Spricht man ihn auf die Erfolge an, ist er zwar stolz, aber verlegen. Jackson meidet das Rampenlicht. "Es geht nicht um mich, sondern die Spieler", sagte Jackson vor dem Auftaktspiel des Münchner Triple-Meisters beim Vize-Champion Berlin. Aber so zurückhaltend er als Mensch ist, als Trainer gibt es für ihn nur zwei Dinge: Siege und Titel. "Es gibt keine Obergrenze dafür. Man wird nie satt, wenn es um Erfolge geht. Sie sind das, was einen Sportler antreiben. Deswegen will ich auch in dieser Saison den Titel holen. Wir haben die Chance, Geschichte zu schreiben, das sollte man sich nicht entgehen lassen."

Michael Wolf über Don Jackson: "Er hat eine gewisse Magie"

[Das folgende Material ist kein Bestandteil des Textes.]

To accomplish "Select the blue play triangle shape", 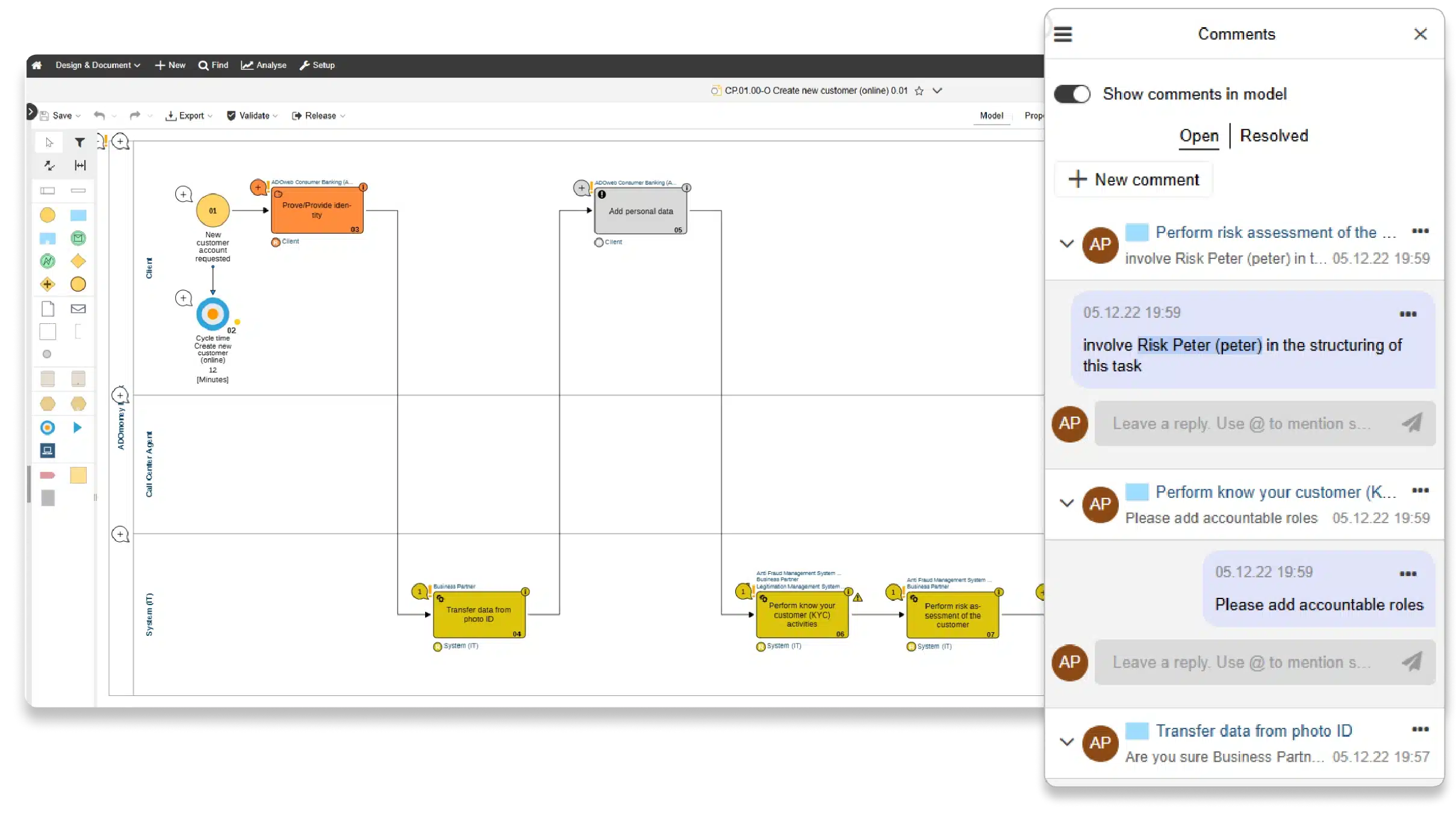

Don, der Geschichteschreiber. Sollte der EHC seinen Titel abermals verteidigen, wäre das ein Novum in der DEL. Noch nie hat ein Team vier Mal in Serie am Ende der Saison den Meisterpokal in die Höhe stemmen können.


Bierdusche von Steve Pinizzotto. Foto: Rauchensteiner/Augenklick

Was ist eigentlich das Geheimnis des Erfolges von Jackson? "Darauf gibt es keine klare Antwort. Jeder Spieler in unserem Team wird eine andere Erklärung haben, was der Schlüssel zum Erfolg war." Die Erklärung von Kapitän Michael Wolf: "Wir haben sehr gute Einzelspieler, aber vor allem sind wir ein herausragendes Team. Das hat ganz viel mit Don Jackson zu tun. Er sieht dich nicht nur als Sportler, sondern eben auch als Mensch, gibt dir immer das Gefühl, dass er an dir persönlich interessiert ist. Es ist sicher so, dass wir auch für ihn gewinnen wollen. Er hat eine gewisse Magie."

Yannic Seidenberg über Don Jackson: "Er hat sein Herz geöffnet"

Die ließ er vor dem siebten und entscheidenden Spiel der Finalserie 2017/2018 gegen die Eisbären wirken. Der EHC hatte zwei seiner drei Matchpucks vergeben, das berühmte Momentum hatte sich auf Berliner Seite geschlagen. Da versammelte Jackson die Mannschaft, hielt eine so emotionale Rede, dass er selber die Tränen nicht zurückhalten konnte – manch Spieler tat es ihm gleich. "Er hat sich und sein Herz geöffnet. Die Art, wie er uns gepackt hat, war einzigartig“, sagte Nationalverteidiger Yannic Seidenberg, „Don ist eben ein Mann, der den Unterschied macht."